• [Exercise description]: Reproduce word for word the lines of the material below, starting at the line that contains "Task: Select the" and ending at the line that contains "505x382 pixels. At", with both of those lines included.

• [Information given]:
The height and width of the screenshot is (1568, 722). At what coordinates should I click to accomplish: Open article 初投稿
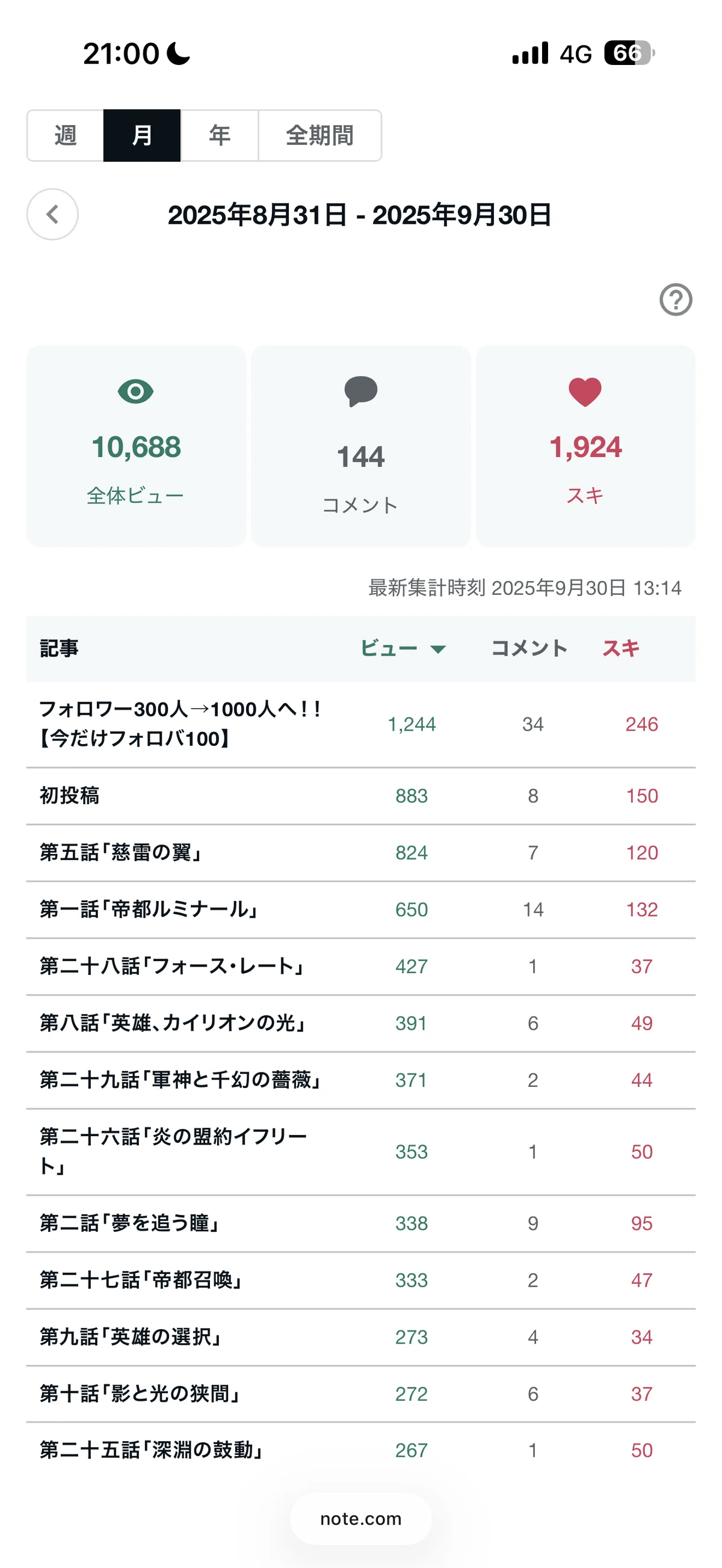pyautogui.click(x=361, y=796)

...

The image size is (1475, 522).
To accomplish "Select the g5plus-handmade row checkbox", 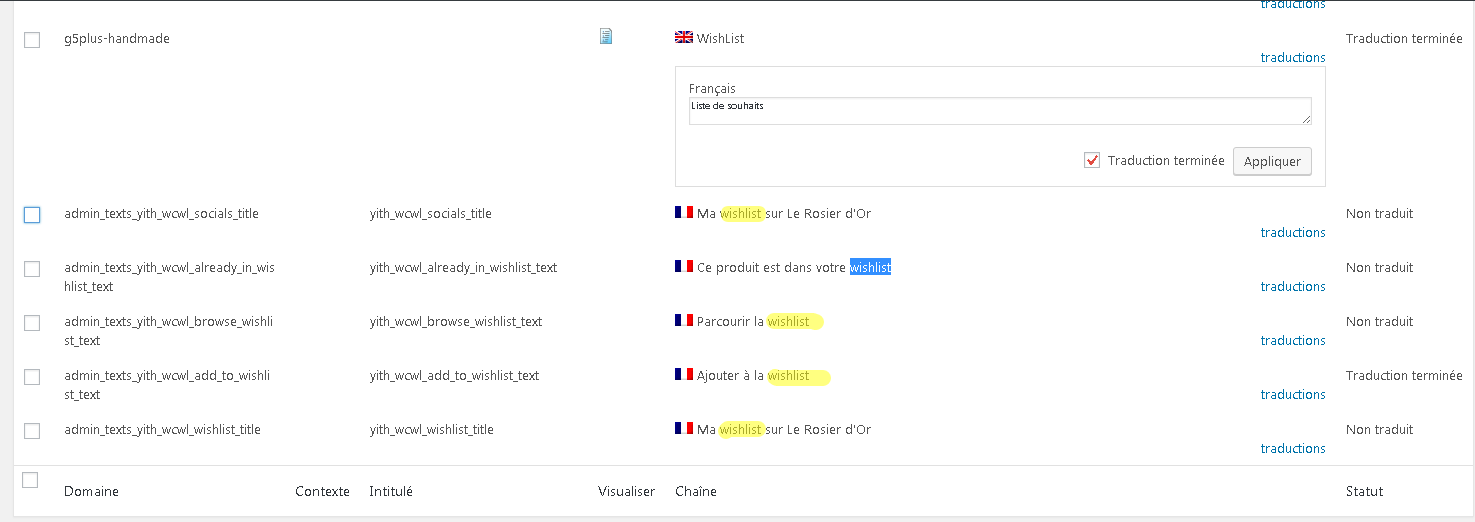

--

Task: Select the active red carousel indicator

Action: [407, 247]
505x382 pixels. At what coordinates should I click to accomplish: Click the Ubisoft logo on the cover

• [The result]:
Task: Select the active red carousel indicator

Action: [407, 247]
505x382 pixels. At what coordinates should I click to accomplish: Click the Ubisoft logo on the cover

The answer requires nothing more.